Regia: Shirin Neshat
Lettura del film di: Olinto Brugnoli
Edav N: 373 - 2009
Titolo del film: DONNE SENZA UOMINI
Titolo originale: ZANAN BEDOONE MARDAN (WOMEN WITHOUT MEN)
Cast: Regia: Shirin Neshat, Shoja Azari (collaborazione) – sogg. e scenegg.: Shirin Neshat, Shoja Azari (tratto dal romanzo omonimo di Shahrnush Parsipur) – fotogr.: Martin Gschlacht – mus.: Ryuichi Sakamoto – mont.: George Cragg, Jay Rabinowitz,Julia Wiedwald, Patrick Lambertz, Cristof Schertenleib, Sam Neave – scenogr.: Katharina Wöppermann, Shahram Karimi – cost.: Thomas Olah – interpr.: Pegah Feridon (Faezeh), Shabnam Tolouei (Munis), Orsi Tóth (Zarin), Arita Shahrzad (Fakhri) – durata: 95’ – colore – produz.: Essentialfilm Produktion – origine: GERMANIA, 2009 – distrib.: BIM
Sceneggiatura: Shirin Neshat, Shoja Azari
Nazione: GERMANIA, AUSTRIA, FRANCIA
Anno: 2009
Presentato: 66. Mostra Internazionale d'Arte Cinematografica di Venezia - 2009 - Concorso
Premi: Leone d'argento per la miglior regia (a Shirin Neshat) alla 66ma Mostra Internazionale D'Arte Cinematografica di Venezia

Opera prima dell’artista iraniana Shirin Neshat, il film si presenta come un ambizioso tentativo di collegare il destino di quattro donne, che vivono in Iran negli anni 50, con gli avvenimenti politici di quel tempo, che videro la deposizione di Mossadegh da parte dello Scià e l’influsso delle potenze imperialiste straniere  (Inghilterra e Stati Uniti) sulla politica iraniana. Tentativo interessante ma non del tutto riuscito a causa di un simbolismo poco trasparente e di una struttura filmica poco precisa e priva di compattezza.
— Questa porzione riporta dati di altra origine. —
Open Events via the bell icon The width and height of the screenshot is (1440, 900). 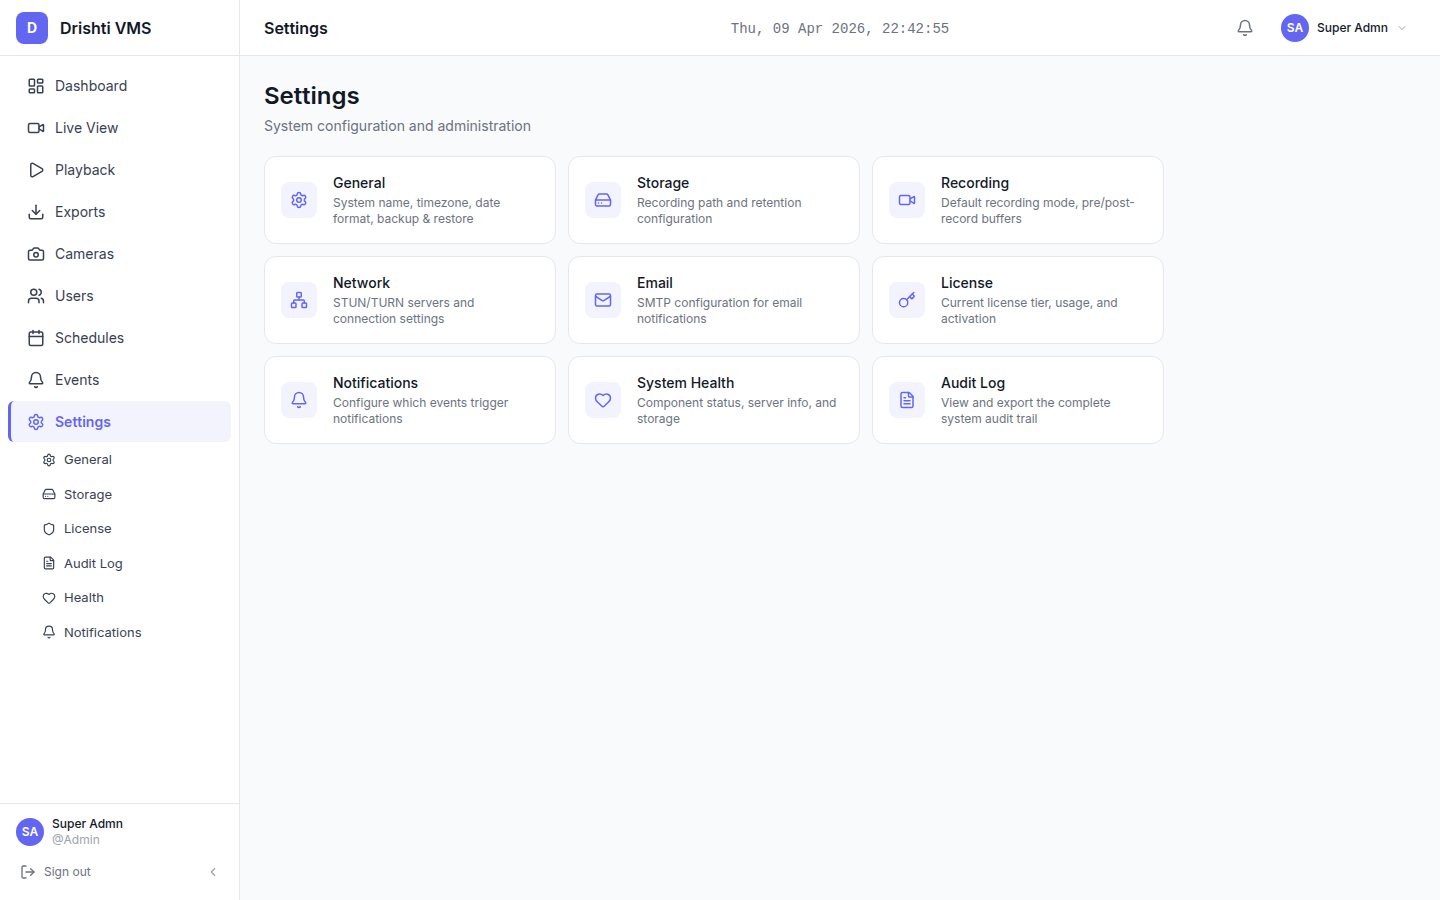tap(36, 379)
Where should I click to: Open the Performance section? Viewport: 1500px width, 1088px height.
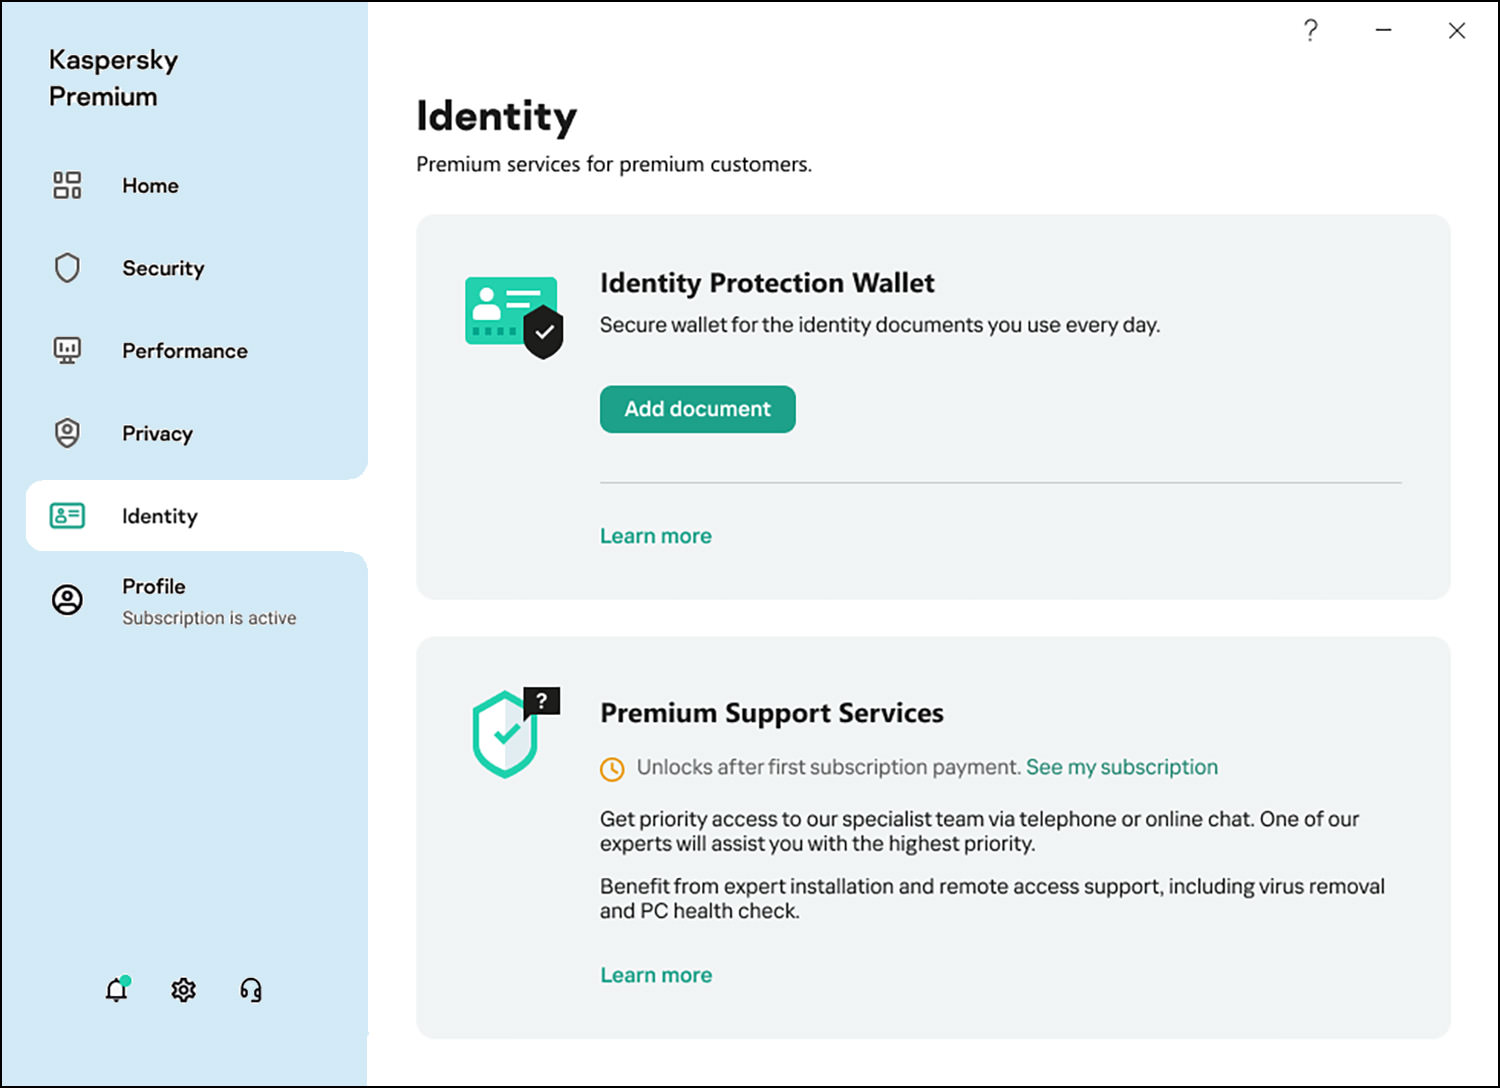click(185, 351)
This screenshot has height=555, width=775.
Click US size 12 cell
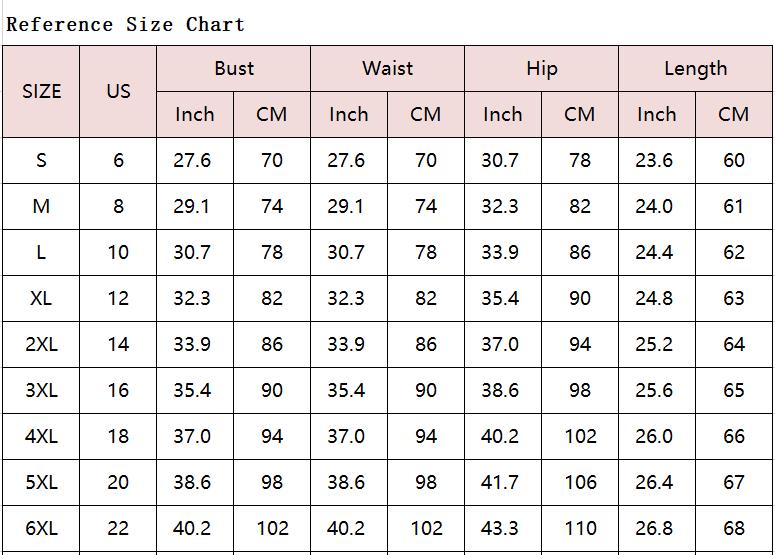[x=118, y=299]
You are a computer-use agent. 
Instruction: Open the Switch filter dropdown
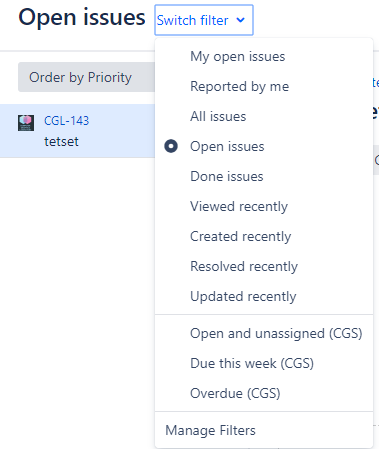(204, 20)
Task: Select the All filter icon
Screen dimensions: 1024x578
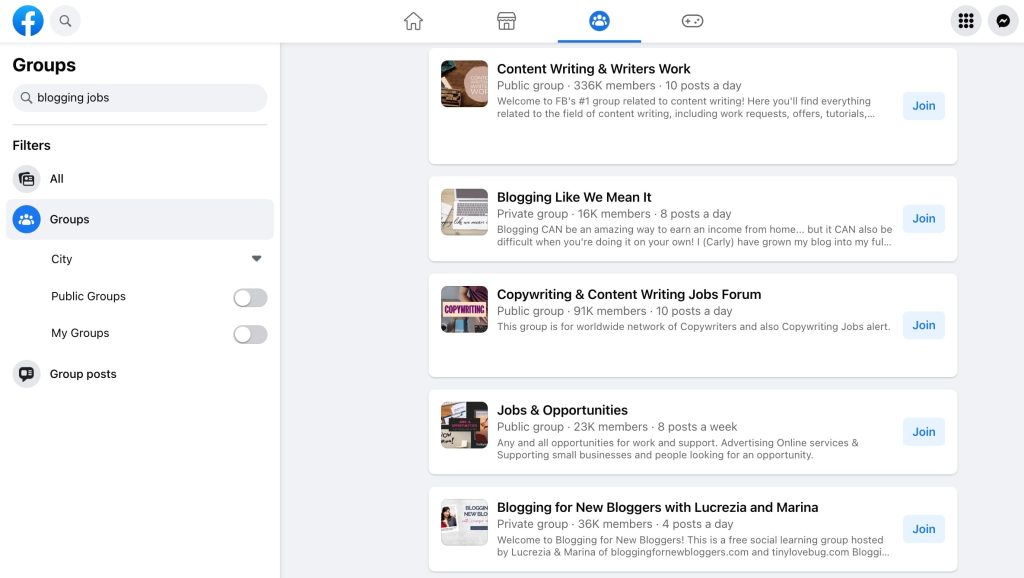Action: click(26, 178)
Nel film si possono individuare due grossi filoni strutturali e un elemento simbolico di grande suggestione.

I due filoni sono dati dalle storie – che si intrecciano – delle quattro donne e dalle vicende politiche iraniane. L’elemento simbolico è dato da un bellissimo giardino, che evoca una dimensione “altra”, con cui le donne, in vari modi, avranno a che fare.

LE QUATTRO DONNE. Le prime e le ultime immagini del film si riferiscono al suicidio della prima delle quattro donne, Minus.

Minus. Al canto del muezzin Minus si getta dal tetto della sua casa. Assillata dal fratello, che la rimprovera perché a 30 anni non si è ancora sposata (e non ha intenzione di farlo), e preoccupata per gli avvenimenti politici del proprio paese (ascolta continuamente la radio per seguire l’evolversi della situazione), la donna ricorre a questo gesto estremo che le consente di «liberarsi dal mondo» e di trovare finalmente silenzio e pace. Le immagini sembrano lasciar intendere che il suo spirito vada a finire proprio in quel giardino di cui s’è parlato. Misteriosamente (e simbolicamente) ritornata in vita, Minus diventa parte attiva del movimento politico nazionalista e dovrà assistere con dolore alla violenza che nasce dagli scontri tra i soldati e i manifestanti (siamo nel 1953).

Faezeh. Giovane donna innamorata del fratello di Minus , fa di tutto per impedire che l’uomo sposi un’altra ragazza. Non essendoci riuscita, viene introdotta da Minus nel giardino, dove troverà amicizia e conforto dalle altre due donne. Quando il fratello di Minus verrà a chiederla come seconda moglie, avrà il coraggio di rifiutare una situazione umiliante. Alla fine sarà l’unica che farà ritorno – da sola – in città.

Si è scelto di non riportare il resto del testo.